Carlos Orozco Romero

Carlos Orozco Romero (September 3, 1896 – March 29, 1984) was a Mexican cartoonist and painter who co-founded several cultural institutions in Mexico, including the Escuela Nacional de Pintura, Escultura y Grabado "La Esmeralda". His work was recognized with membership in the Academia de Artes and the Salón de la Plástica Mexicana, and in 1980, with Mexico’s Premio Nacional de Arte (National Art Prize).

Orozco Romero was born in Guadalajara to a tailor named Jesús Orozco, who was not very literate in the arts but nonetheless allowed his son to pursue the craft. He hired a painter named Luis de la Torre, an eccentric who traveled Mexico to paint, taking his guitar and bottle of tequila along with his art supplies. The father thought that De la Torre, who focused on experience rather than theory, would be a better teacher to his son than a formal academy. Orozco Romero spent significant amounts of time reinterpreting still lifes and painting in the surrounding countryside. He also studied for a while with a painter named José Vizcarra.

At age thirteen, Orozco Romero left home and supported himself by drawing cartoons. He became a member of the Centro Bohemio, an organization of artists, intellectuals and militants founded by José Guadalupe Zuno, through which he met David Alfaro Siqueiros, Xavier Guerrero, and Carlos Stahl . At age sixteen, he left Guadalajara for Mexico City because of that city’s role in the Mexican muralism movement.

In Mexico City, he met and married María Marín, who remained his wife until his death. Orozco Romero met Marín through José Guadalupe Zuno, who was courting María’s older sister Lupe. The match was not approved by the girl’s family, so Orozco Romero acted as a go-between, which allowed him to meet María. The couple married in 1920, with eight pesos loaned by an aunt. They initially lived in one of the rooms of the Museo Regional de Guadalajara, lent to them by Ixca Farías.

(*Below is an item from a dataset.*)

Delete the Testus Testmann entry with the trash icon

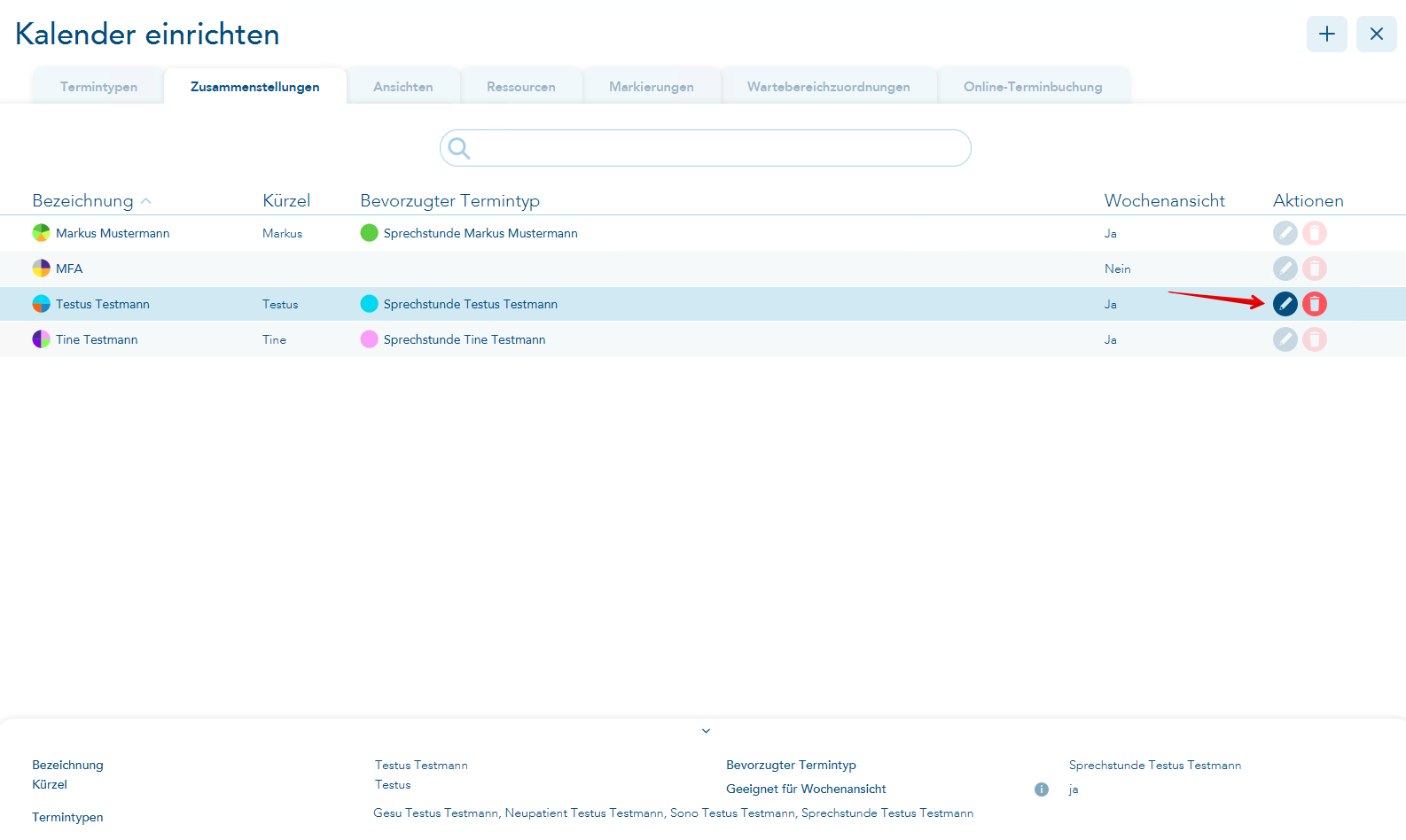1315,304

Shortly after his marriage, the artist received a scholarship from the state of Jalisco to study in Europe. He traveled in Belgium and France and lived for a time in Madrid, where he met painter Rafael Alberto and Mexican writers Luis Gonzaga Urbina and Alfonso Reyes . He did not stay long in Europe, however, as his wife was pregnant and he was homesick for Mexico. He returned to live in Guadalajara in 1923, and he and María both studied engraving with Peruvian artist José Sabogal. Years later, their daughter Gabriela found one of her mother’s plates among the anonymous items of the Metropolitan Museum of Art in New York.

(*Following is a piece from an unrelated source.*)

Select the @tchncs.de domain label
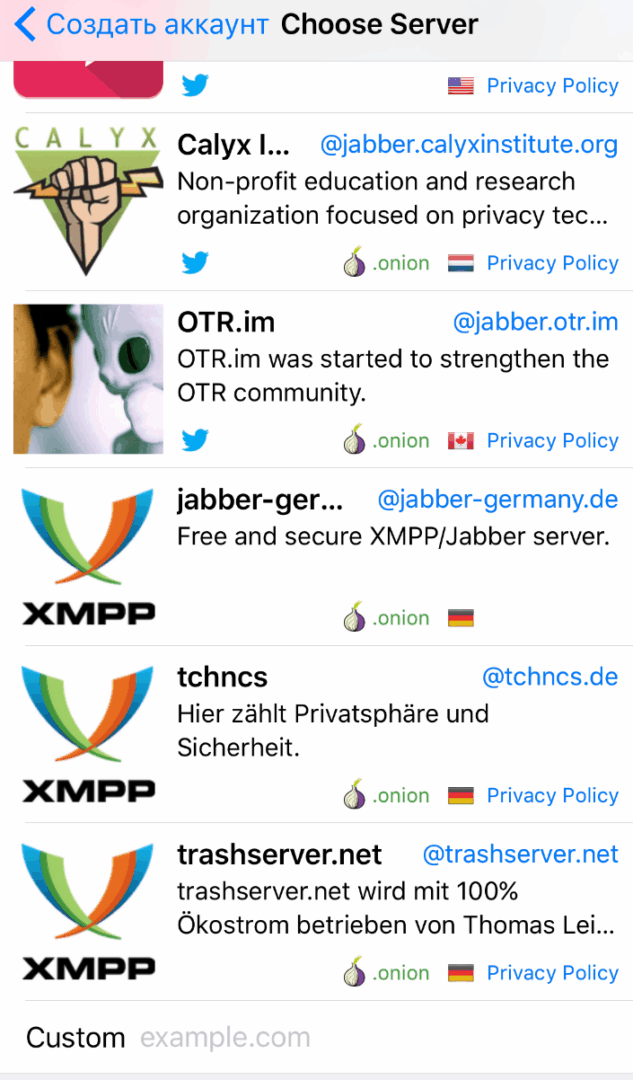633x1080 pixels. tap(550, 676)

Orozco Romero’s later travels included seven months working and exhibiting in New York on a Guggenheim Fellowship; later in 1957 he visited Spain, Italy, France and Switzerland.

Orozco Romero died at age 87 from pneumonia and malnutrition. He left behind his wife María and his daughters Gabriela and Arcelia.

Orozco Romero began his artistic career by creating cartoons for publications, first for Guadalajara newspapers, then in Mexico City. In Mexico City his work was published at the national level in magazines and newspapers such as La Sátira, El Heraldo de México, The Nation, Excélsior, and El Universal. He replaced José Clemente Orozco as official cartoonist for El Heraldo when the former departed for Veracruz to support the revolutionary movement. In the 1920s and 1930s Orozco Romero's work also appeared in books such as Los Pequeños, Galería de Pintores Mexicanos Modernos, and El Arte en México. He did some mural work upon his return from his first visit to Europe in the 1920s, including a commission to paint the Jalisco State Museum and Library in Guadalajara with Amado de la Cueva. These were destroyed when the building was modified. One that survived was Hombre aprisionando la tierra (1926) at the Direccion General de Caminos in Guadalajara.